3) vv. 85-106: i contrasti precedentemente illustrati vengono ora risolti nella nuova dimensione temporale manzoniana dell’eternità. Napoleone davanti al giudizio sul senso della propria vita “forse” disperò, ma “valida/venne una man dal cielo” che lo trasporta in più “spirabil aere”; quest’ultima non è –si badi bene- la morte, pietosa soccorritrice degli uomini che annulla le sofferenze; non si tratta insomma di un concetto foscoliano-illuminista travestito di religiosità (“Povero Napoleone, ha finito di soffrire!), ma l’autore specifica chiaramente che si tratta di quella “Bella Immortal! Benefica/fede ai trionfi avvezza”; solo essa è in grado di dare un senso ad una vita che pure, romanticamente parlando, rivelava il “Massimo/Fattor, che volle in lui/del creator suo spirito/più vasta orma stampar”; attorno al sepolcro di Napoleone non nasce un culto consolatore tipo “A egregie cose i forti animi accendono le urne dei forti” di marca foscoliana; qui “dalle stanche ceneri” si sperde “ogni ria parola”: potremmo con una buona dose di estremismo letterario dire che non c’è posto per Napoleone nei sepolcri gloriosi di Santa Croce: non solo –evidentemente- perché il Foscolo non amava molto il suo vecchio amico Napoleone, ma perché la presentazione di questo destino di sconfitto dalla Storia serve al Manzoni per non incitare all’emulazione eroica (come per il Foscolo possono fare le tombe dei grandi, siano essi Alfieri o Ettore), ma, nella considerazione che il vero premio non è l’essere ricordati; l’Eternità avvolge Napoleone dandogli un premio che non è di questo mondo; un premio che “i desideri avanza” e che è ben più importante del “premio ch’era follia sperar”; il premio è il Cielo, dove non abita l’immortalità foscoliana, perché là si è “dov’è silenzio e tenebre/la gloria che passò”. Il sepolcro, la morte, non comunicano nulla se non un “attonito” smarrimento; ciò che conta è che il Dio che “atterra e suscita/che affanna e che consola” (cfr. L’Innominato) è presente sulla “deserta coltrice” del letto di morte e può avere la sua vittoria e cioè “che più superba altezza/al disonor del Golgota/giammai non si chinò”.

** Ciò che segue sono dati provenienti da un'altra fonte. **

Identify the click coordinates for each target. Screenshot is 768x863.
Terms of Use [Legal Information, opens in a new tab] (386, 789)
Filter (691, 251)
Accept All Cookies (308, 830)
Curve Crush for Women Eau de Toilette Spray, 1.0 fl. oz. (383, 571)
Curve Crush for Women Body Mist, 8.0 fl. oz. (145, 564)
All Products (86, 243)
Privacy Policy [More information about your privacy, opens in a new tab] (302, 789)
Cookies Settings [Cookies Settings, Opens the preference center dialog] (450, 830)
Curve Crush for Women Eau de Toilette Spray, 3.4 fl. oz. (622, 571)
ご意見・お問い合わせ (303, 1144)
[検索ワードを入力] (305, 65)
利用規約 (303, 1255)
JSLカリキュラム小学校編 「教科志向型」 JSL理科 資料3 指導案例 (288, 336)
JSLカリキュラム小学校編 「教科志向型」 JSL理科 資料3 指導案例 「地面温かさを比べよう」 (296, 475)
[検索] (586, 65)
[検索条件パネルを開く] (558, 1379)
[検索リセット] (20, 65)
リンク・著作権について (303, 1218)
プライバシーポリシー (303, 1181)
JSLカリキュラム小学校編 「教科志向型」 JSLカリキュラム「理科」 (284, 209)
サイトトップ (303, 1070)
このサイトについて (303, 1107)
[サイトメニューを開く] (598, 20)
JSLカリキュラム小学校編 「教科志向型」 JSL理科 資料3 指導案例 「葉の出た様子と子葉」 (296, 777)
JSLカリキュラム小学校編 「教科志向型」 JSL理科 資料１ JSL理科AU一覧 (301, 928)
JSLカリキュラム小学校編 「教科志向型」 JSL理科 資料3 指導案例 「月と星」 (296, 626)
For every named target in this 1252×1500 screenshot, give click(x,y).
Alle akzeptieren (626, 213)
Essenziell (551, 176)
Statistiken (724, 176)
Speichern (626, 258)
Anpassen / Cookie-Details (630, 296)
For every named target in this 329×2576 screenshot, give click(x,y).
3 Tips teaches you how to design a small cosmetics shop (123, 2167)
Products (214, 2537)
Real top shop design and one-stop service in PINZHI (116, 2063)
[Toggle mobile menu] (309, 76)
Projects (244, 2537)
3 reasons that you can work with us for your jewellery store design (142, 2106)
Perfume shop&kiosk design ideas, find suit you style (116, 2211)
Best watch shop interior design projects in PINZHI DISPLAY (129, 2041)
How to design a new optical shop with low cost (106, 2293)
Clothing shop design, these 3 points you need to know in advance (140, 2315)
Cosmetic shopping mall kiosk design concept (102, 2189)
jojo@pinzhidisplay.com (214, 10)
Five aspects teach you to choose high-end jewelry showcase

Manzoni non vuole escludere la gloria dal mondo disprezzando il mondo; tuttavia, la vera gloria è quella di chi, consapevole della propria superiorità, la pone al servizio degli altri uomini, combattendo attivamente il Male, che è radicato nella Storia. Ecco perciò che l’espressione “Fu vera gloria?” che riferita alla gloria mortale non poteva che sfociare in una nemmeno troppo nascostamente ironica o quanto meno incerta “Ai posteri l’ardua sentenza”, ora ha una risposta affermativa: Napoleone non abita più il Manzanarre e il Reno, ma i “floridi/sentier della speranza”.
SCRITTI TEORICI
LETTRE A’ M. CHAUVET
1) La lettera nasce come risposta allo Chauvet, il quale contestava al Manzoni il fatto di non aver rispettato la regola delle 3 unità; in realtà la ragione di questo scritto va ben al di là di una polemica su questa questione (che comunque l’autore lombardo ha il merito di sostenere con forza, inserendosi a pieno titolo nelle discussioni romantiche su tale argomento)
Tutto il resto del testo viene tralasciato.